Western blot detection of protein levels of SMADs and pSMADs expressed at the end of Stg2 or Stg3 in cells treated with DM, SB or DM/SB (A, B). All cell cultures exhibit similar levels of SMADs 1, 5, 8 and SMADs 2, 3. DM and DM/SB dramatically down-regulated pSMADs 1, 5, 8 while SB only partially lowered the levels of pSMADs 2, 3. (C, D) Quantification of western blot results shown in panel A, B.

Fig. 3

(A) Gene expression analysis of markers of differentiation after SIP1 knockdown at Stg1. Wnt1, Lmx1a, and TH were down-regulated at the end of stage 4 while nestin and β-III tub show no significant changes (unpaired t test): *P < 0.05. (B) Western blot detection of similar cleaved Caspase3 expression in SIP1 knockdown samples as vector control.

Fig. 4

mRNA levels (A) and protein levels (B) of mDA markers examined at different stages after treatment of hES (H9 line) cells with DM, SB or DM/SB. At the end of Stg2, both SIP1 and Sfrp1 expression levels were increased after DM and DM/SB treatment.

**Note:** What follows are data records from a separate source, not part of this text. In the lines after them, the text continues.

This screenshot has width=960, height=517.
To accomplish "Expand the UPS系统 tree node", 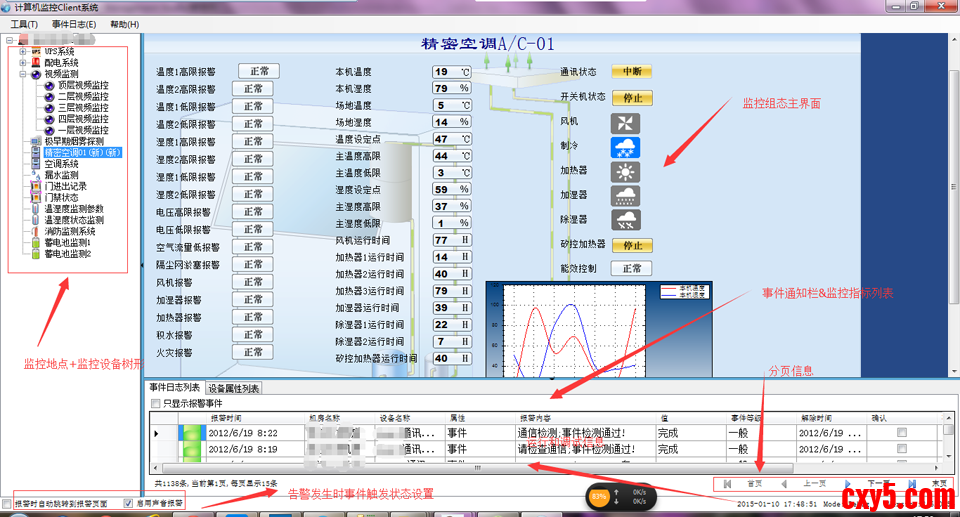I will [23, 51].
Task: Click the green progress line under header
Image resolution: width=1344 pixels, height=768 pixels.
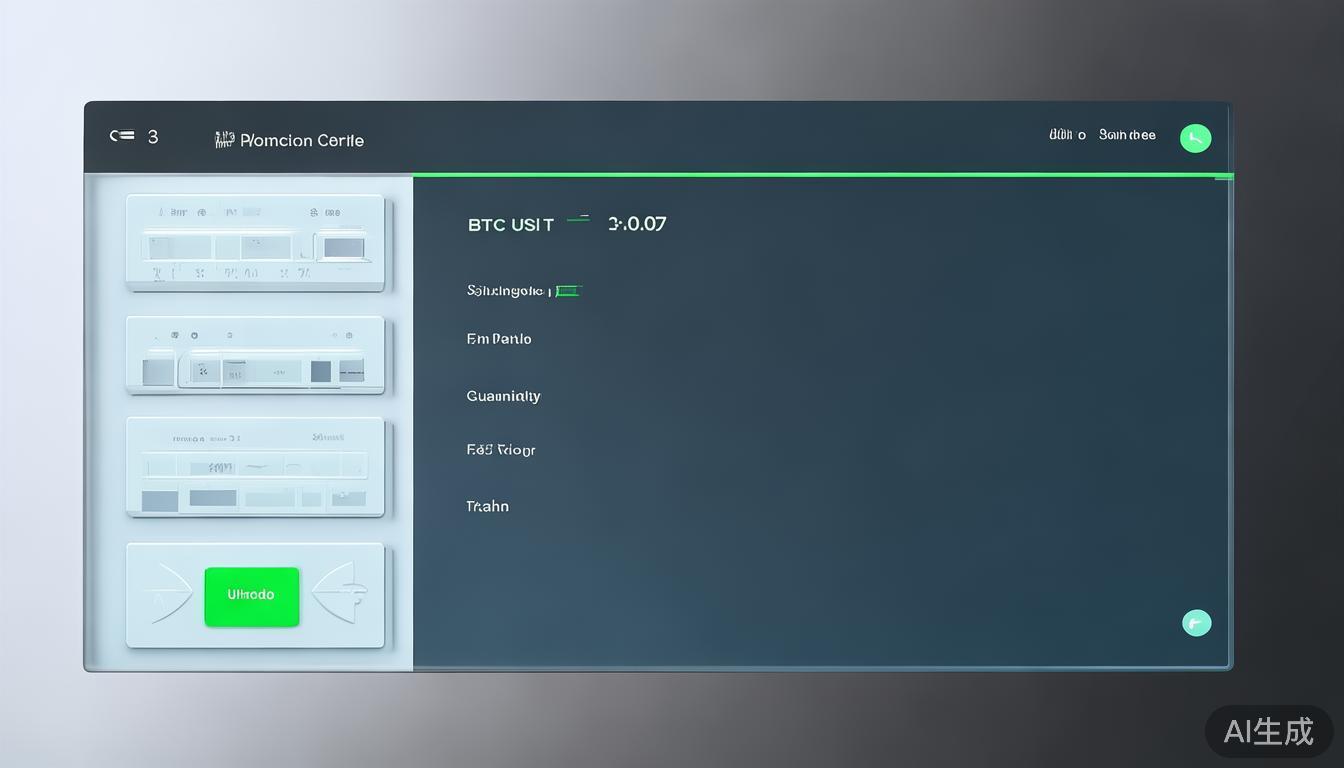Action: pos(820,175)
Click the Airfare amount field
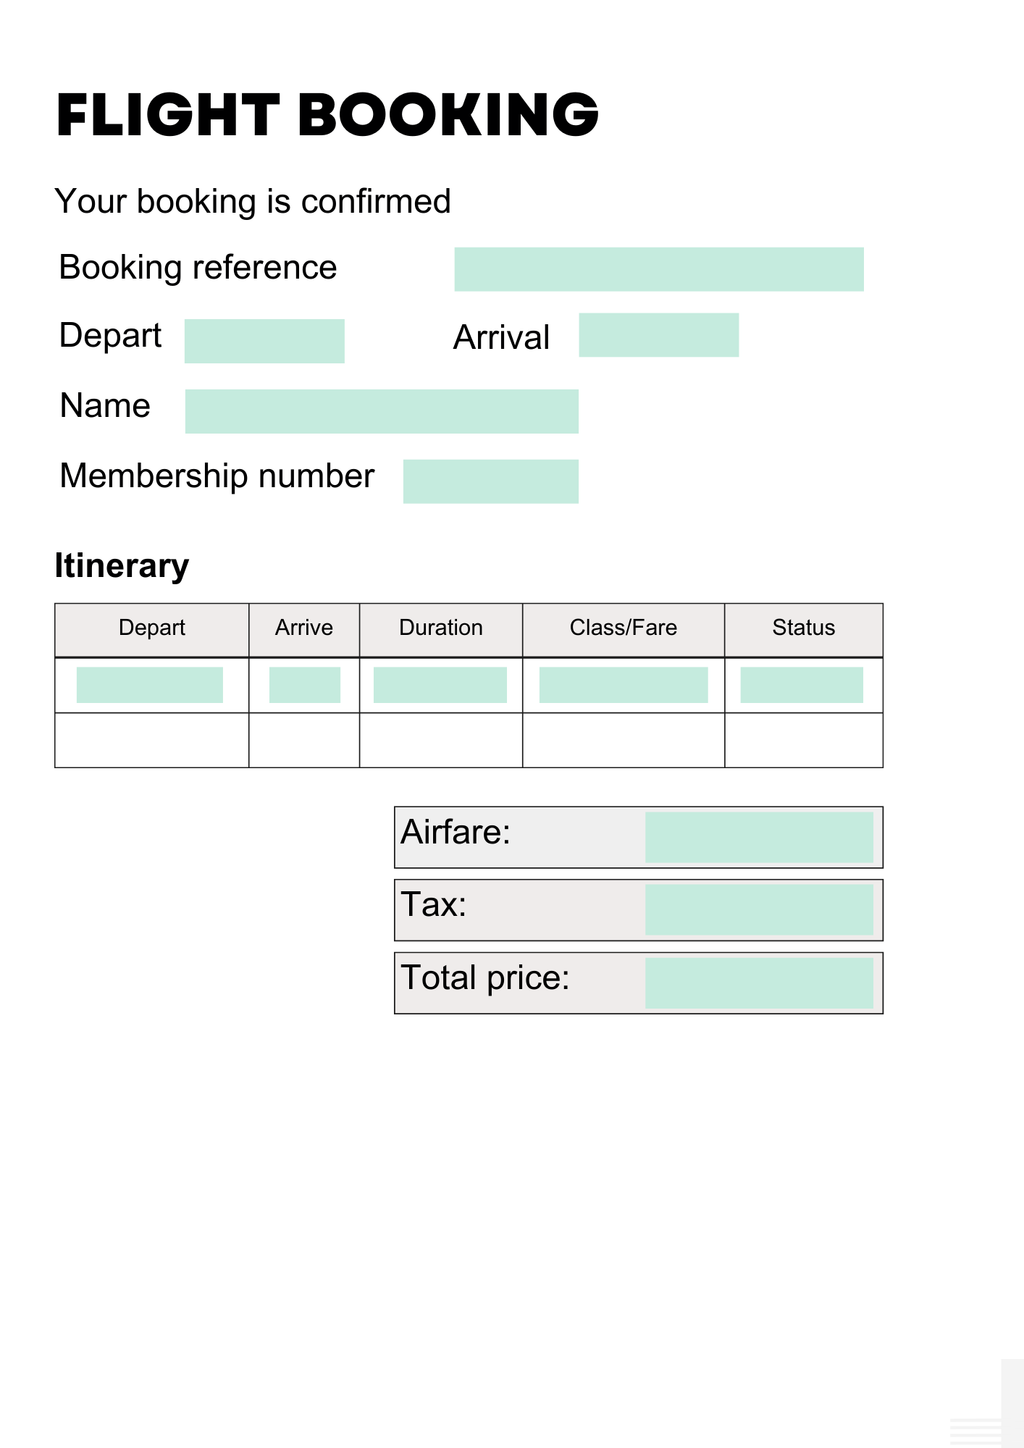Viewport: 1024px width, 1448px height. [x=759, y=837]
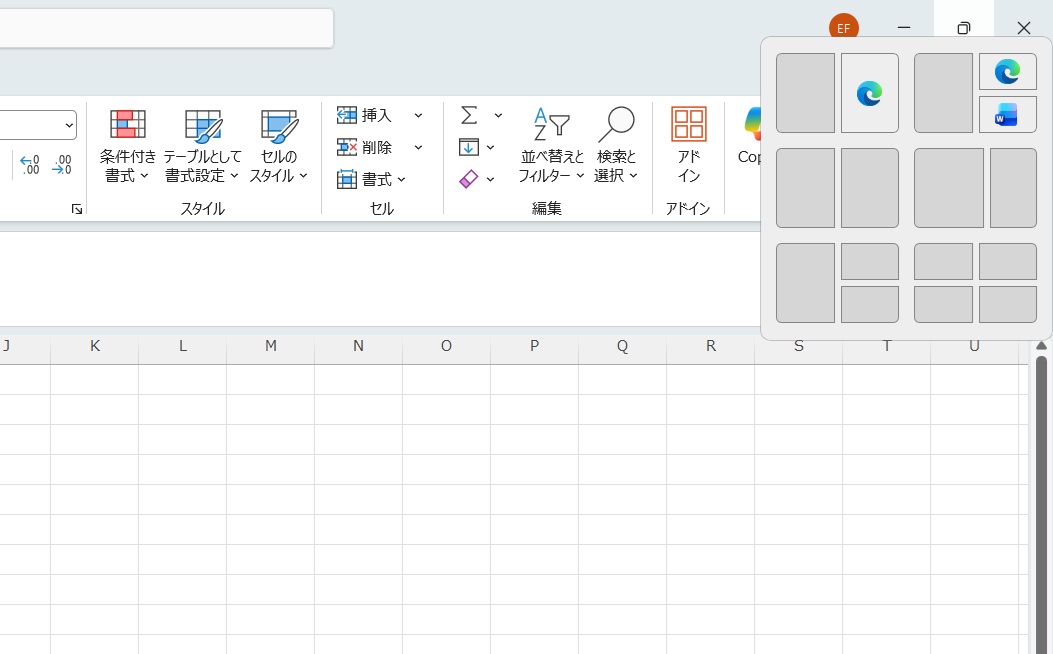Click the 並べ替えとフィルター button

pos(548,145)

By mid-Stg3, Sfrp1 expression levels fell dramatically with DM and DM/SB treatment. At the end of Stg3, DM and DM/SB treatment greatly increased the expression of Wnt1 and Lmx1a (and somewhat increased Wnt3a and Wnt5a) while SHH expression decreased. At the end of Stg5, TH expression levels were increased with DM, SB and DM/SB treatment. (C) Quantification of Western blot results shown in panel B.

Fig. 5

(A) Gene expression analysis of markers of differentiation 2 days after knockdown of Sfrp1 on Day 2 of Stg3. Sfrp1 knockdown produced similar changes in its downstream genes, Pax3, Wnt1, Lmx1a, SHH and Foxa2 as DM/SB treatment at Stg2. (B) Treatment with EMD Millipore 344300, a chemical inhibitor of Sfrp1, at Stg2 increased mRNA expression levels of mDA markers SIP1, Sfrp1, Wnt1 and Lmx1a as DM/SB treatment at Stg2. (C) Sfrp1 inhibitor, like DM/SB, increased Wnt signaling as indicated by the rise in active β-catenin on Western blot analysis. As Sfrp1 inhibition occurs downstream of Sip1, no change in Sip 1 was noted as with DM/SB treatment. (D) Quantification of Western blot results shown in panel C.

Fig. 6

(A) Experiment paradigm of DM/SB protocol used to directly differentiate H9 cells into DA neurons in monolayer culture. (B, C) Immunocytochemical analysis of differentiated DA NPs and neurons. At the end of Stg3, many Lmx1a+ NPs were found in DM/SB-treated cultures. These Lmx1a+ NPs did not overlap with brightly fluorescent Foxa2+ cells (B). At the end of Stg5, mature DA neurons were detected as TH+ cells, most of which were Foxa2− in DM/SB-treated cultures (C, C′). Scale bars=50 µm.

Fig. 7

(A) Experiment paradigm of DM/SB/SHH/FGF8 protocol used to directly differentiate H9 cells into DA neurons in monolayer culture. (B–C) The vast majority of authentic Lmx1a+/Foxa2+ mDA NPs (B–B″) and TH+/Foxa2+ mDA neurons (C–C″) were found in DM/SB/SHH/FGF8 treated cultures. (inset in C″ shows Lmx1a+/TH+ neurons). Scale bars=50 µm. (D) Quantification of Foxa2+/Lmx1a+ and Foxa2+/TH+ cells found in the cell aggregates. (E, F) Gene expression analysis of mDA markers examined at stages 3 (E) and 5 (F) after treatment of cells with DM/SB with and without added 100 ng/ml SHH/2 µM Pur. Note that in DM/SB only cultures, expression of Wnt1/Lmx1a (S3) and TH (S5) is high but SHH/Foxa2 is low while in cultures treated with both DM/SB plus SHH/Pur, expression of Wnt1/Lmx1a/TH is lower but SHH/Foxa2 is higher. Note that other cell type markers like EMX2 also declined. All cultures also contain FGF8 as described above.

Fig. 8

Diagram of putative mDA differentiation pathway based on this and other studies.